**DATA SECTION**
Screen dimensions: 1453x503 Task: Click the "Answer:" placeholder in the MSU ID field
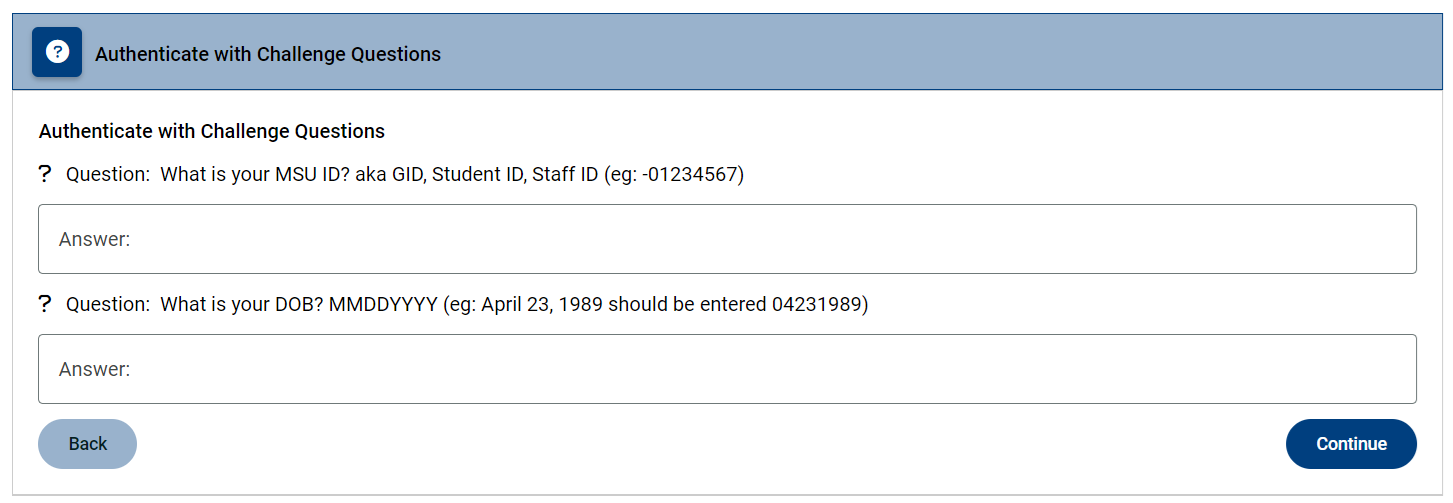[x=95, y=240]
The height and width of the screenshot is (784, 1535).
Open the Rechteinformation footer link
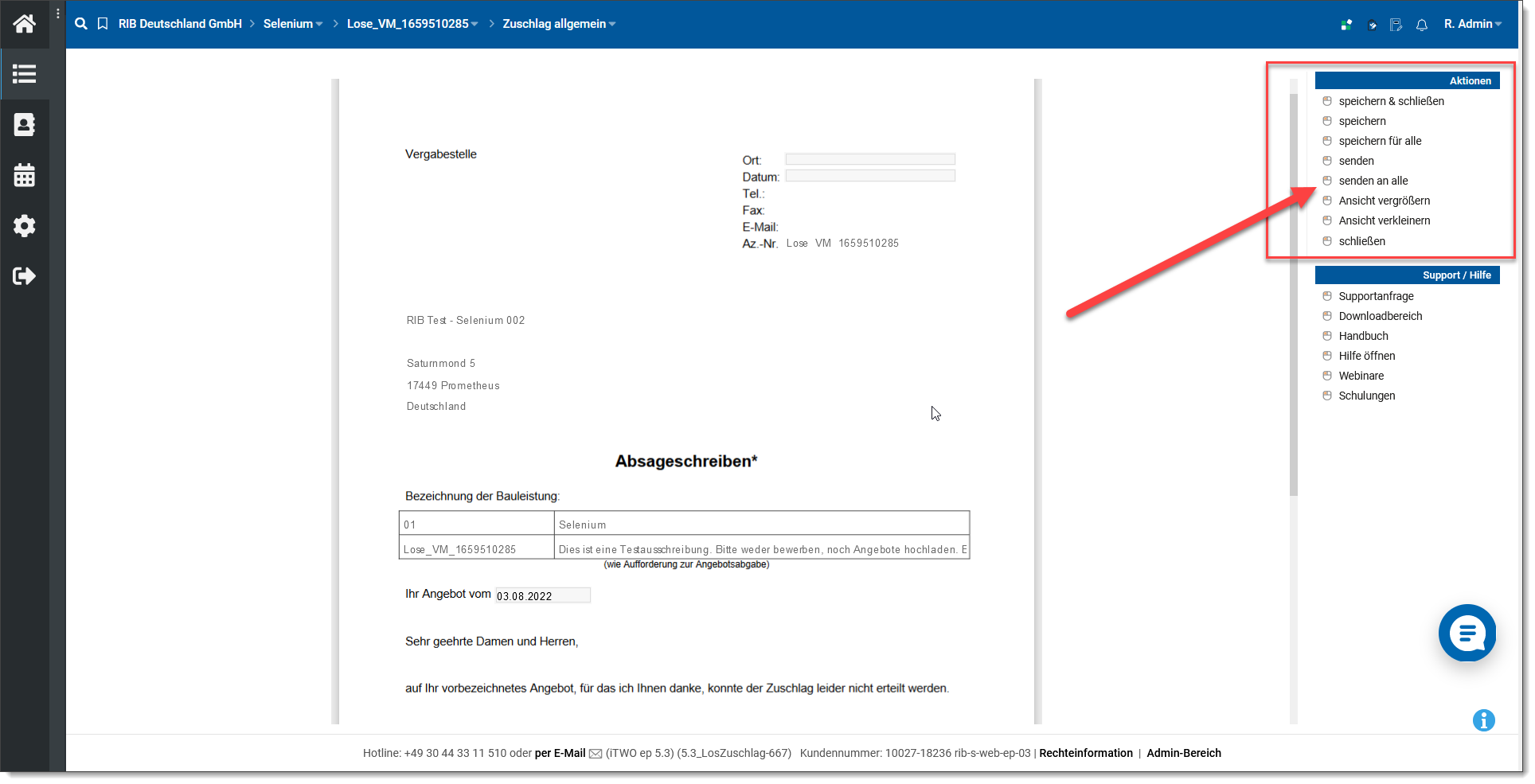click(1085, 753)
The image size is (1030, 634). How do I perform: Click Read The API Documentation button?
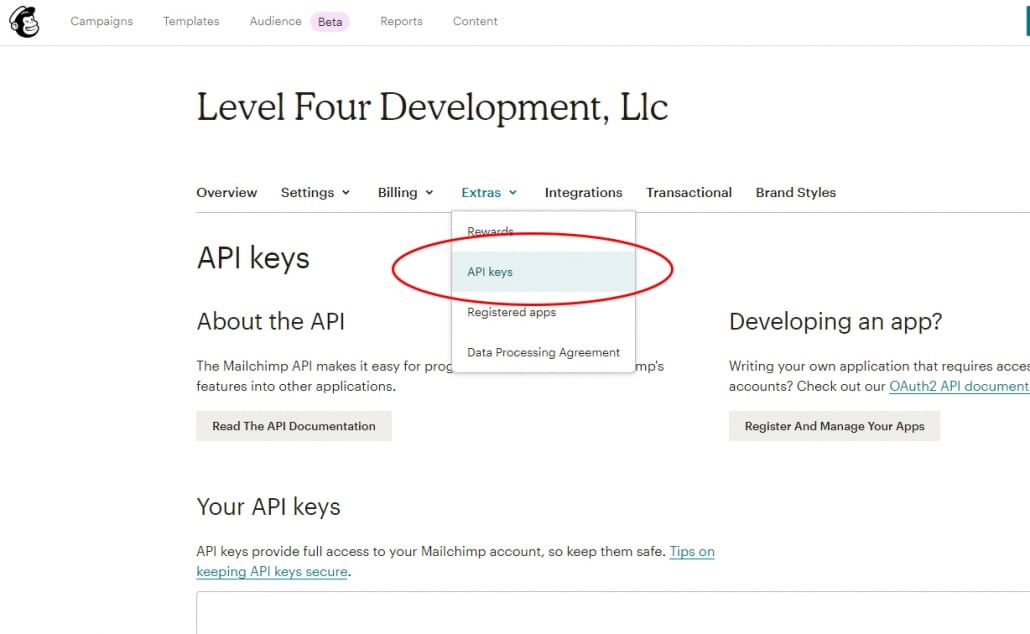click(293, 426)
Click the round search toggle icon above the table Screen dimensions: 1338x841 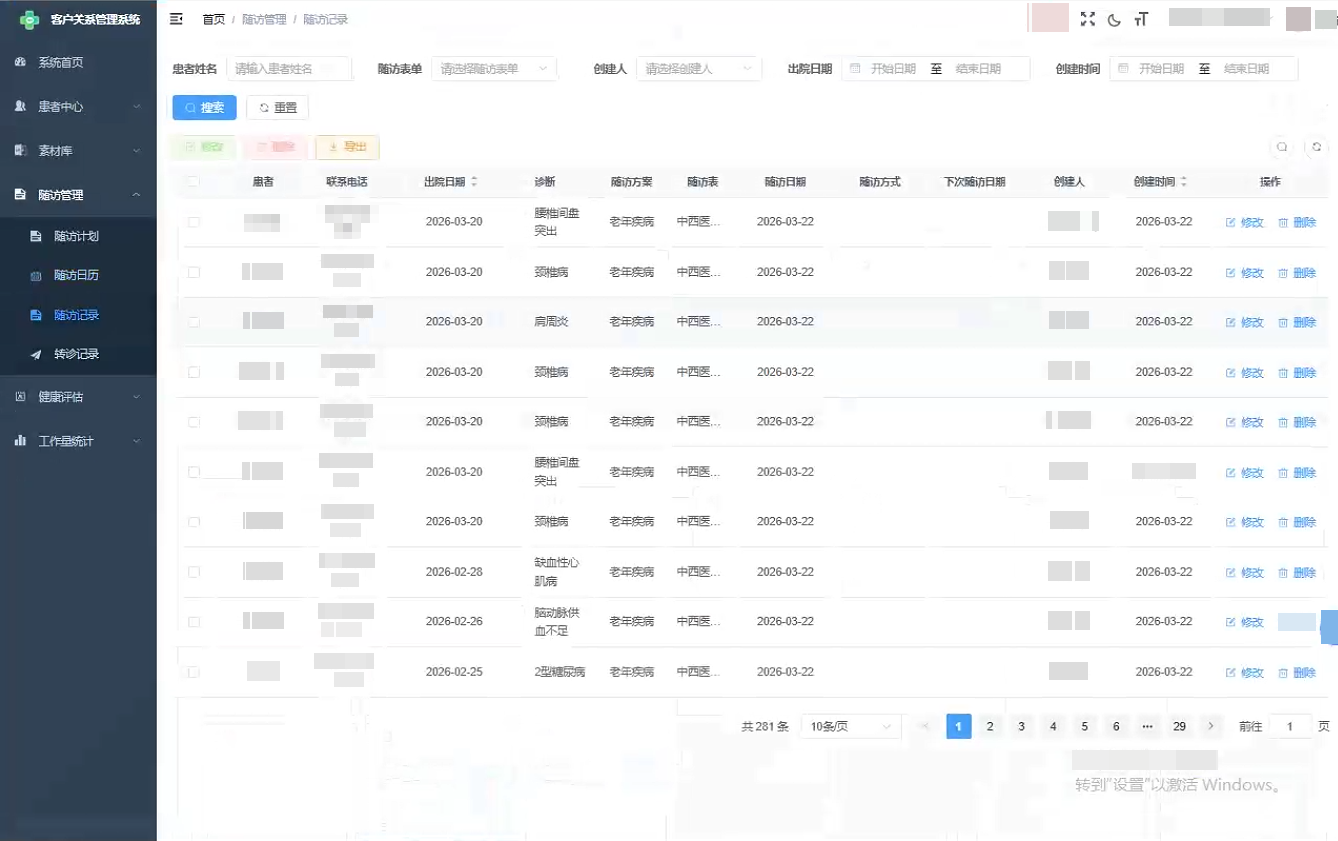coord(1282,147)
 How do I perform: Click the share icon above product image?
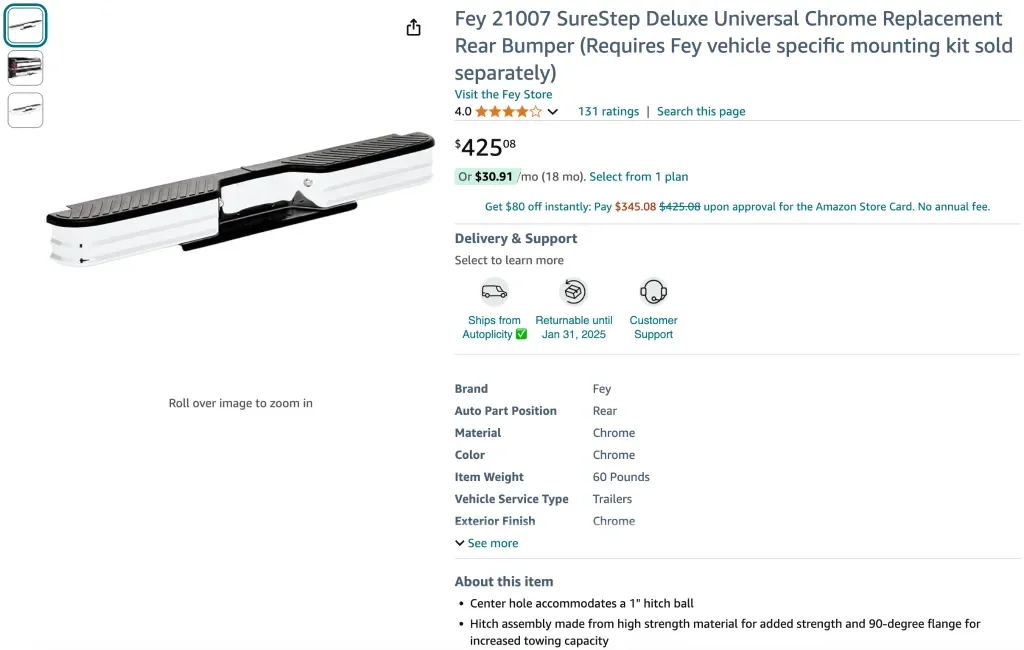[x=414, y=28]
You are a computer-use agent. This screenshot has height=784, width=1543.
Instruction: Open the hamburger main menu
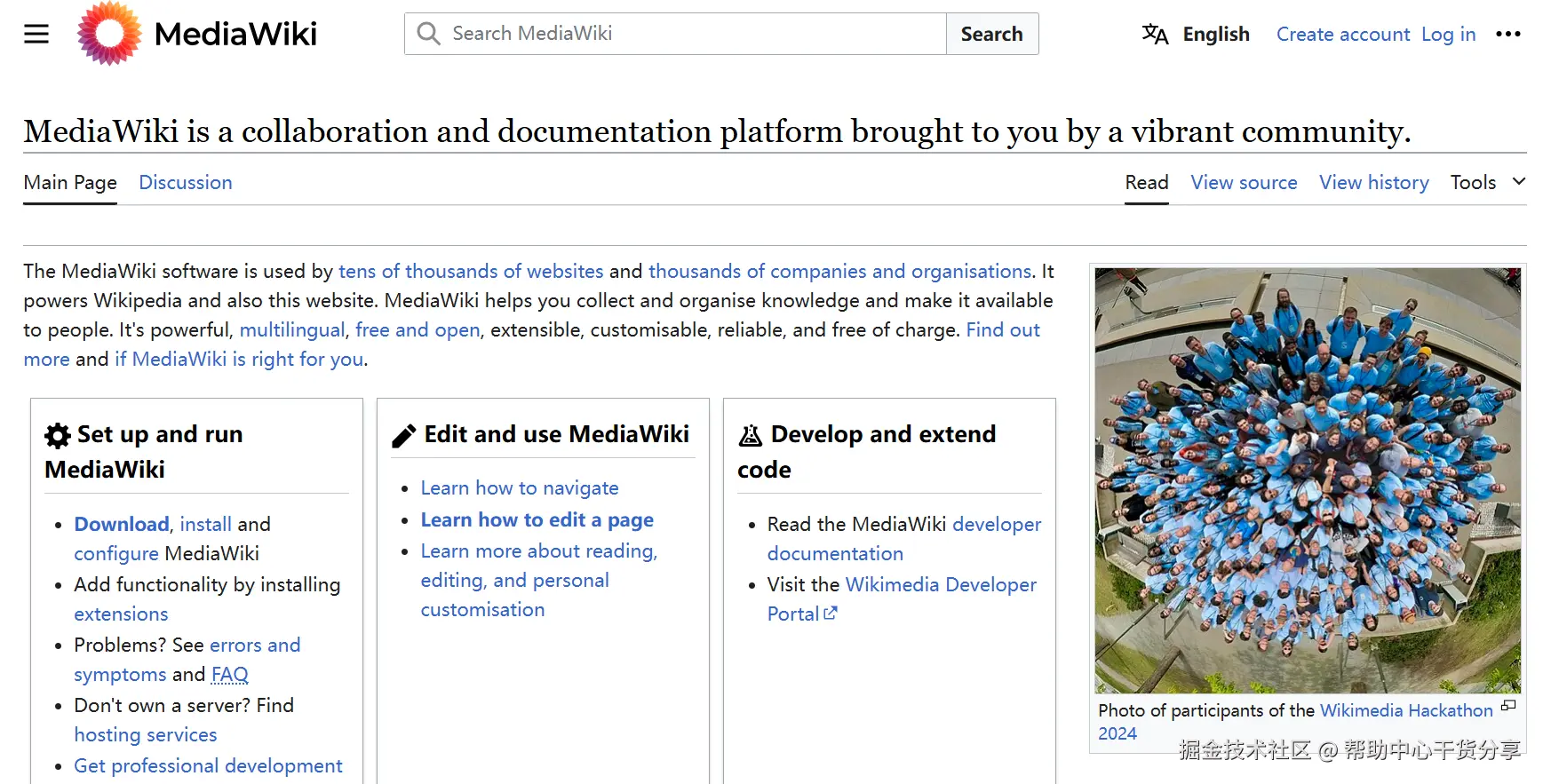click(x=36, y=34)
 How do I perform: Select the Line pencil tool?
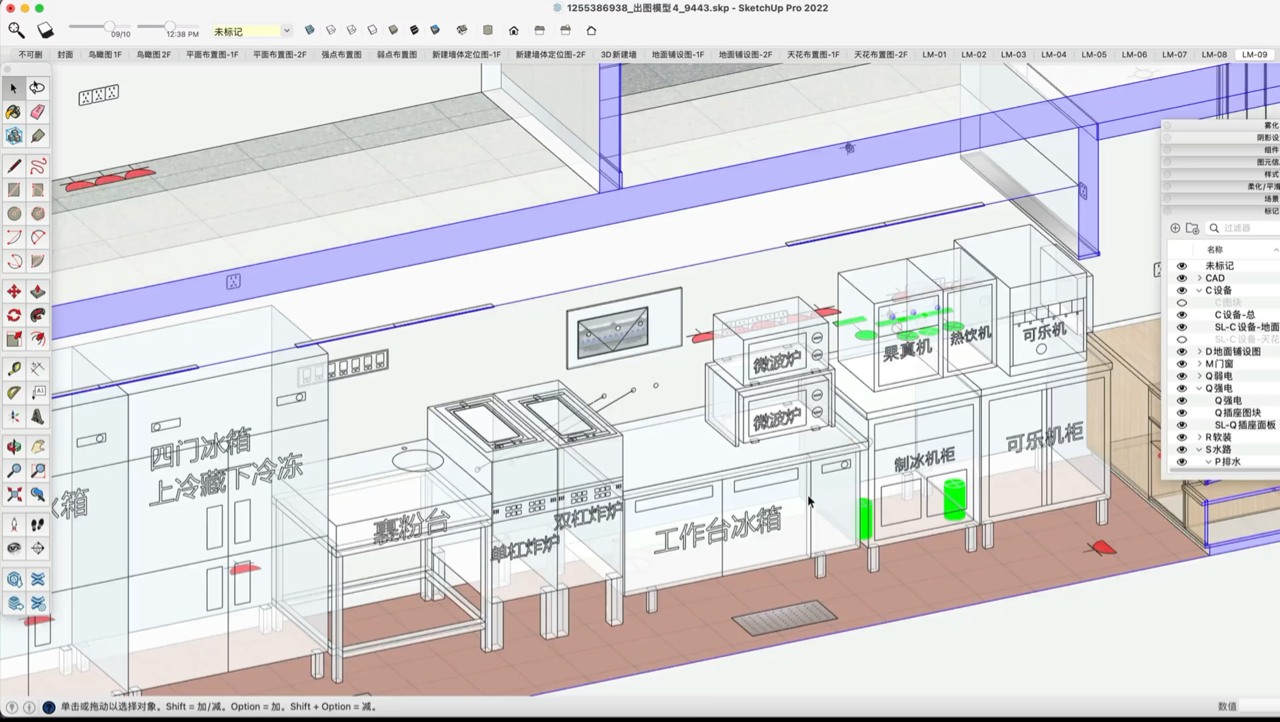(x=14, y=166)
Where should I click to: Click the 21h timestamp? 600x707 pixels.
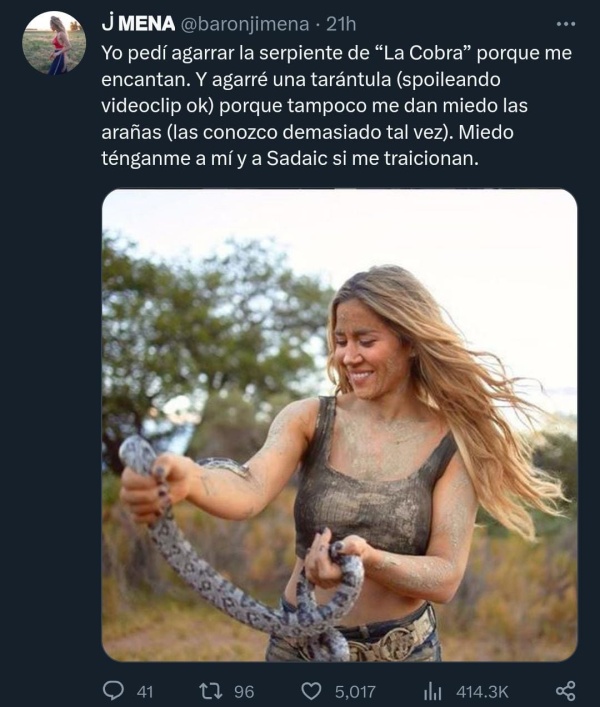[x=341, y=24]
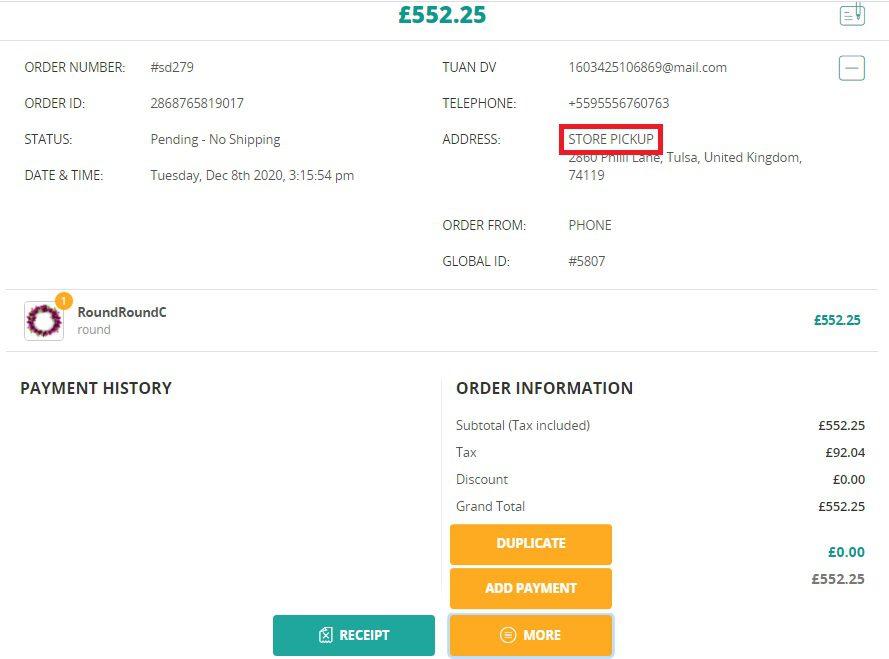
Task: Open the More options menu
Action: coord(530,635)
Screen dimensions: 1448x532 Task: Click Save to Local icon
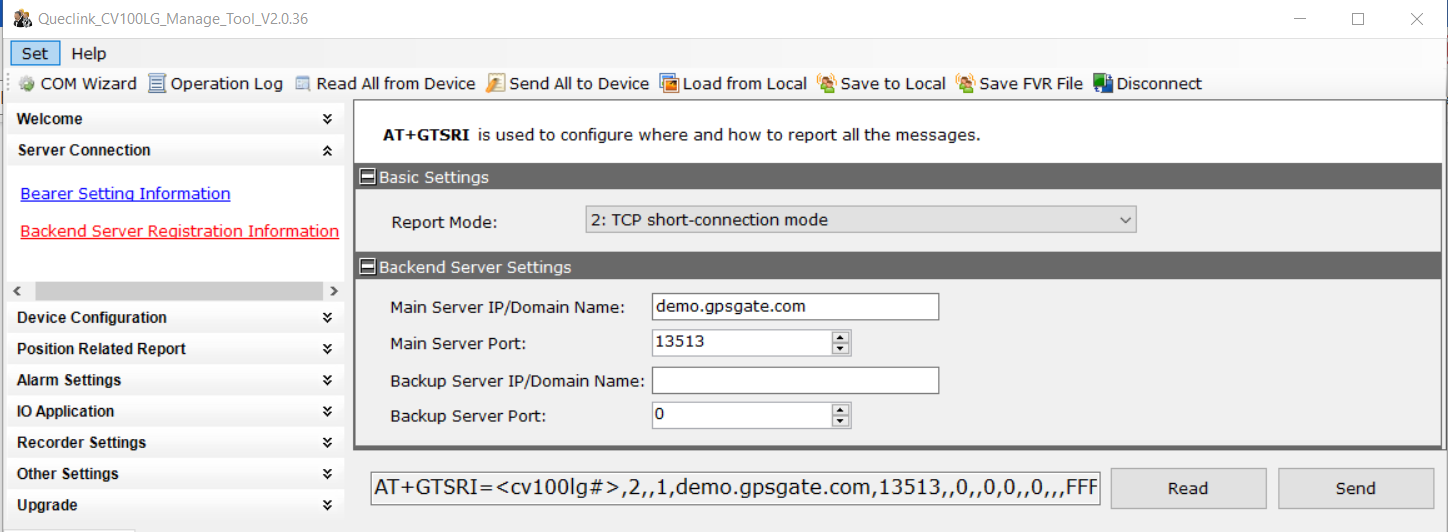(x=827, y=84)
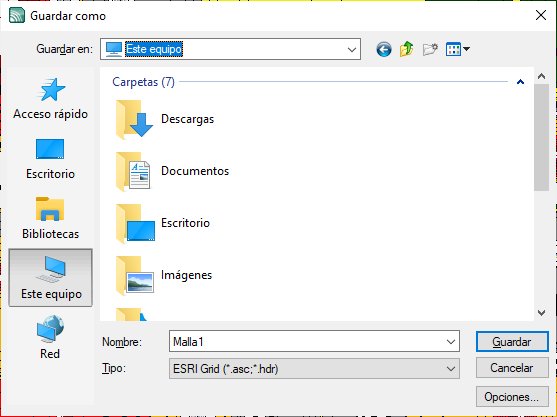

**GOAL OF THE EXERCISE**
Return the number of lines in the records holding the string "screenshot", without any other words.

**SOLUTION**
2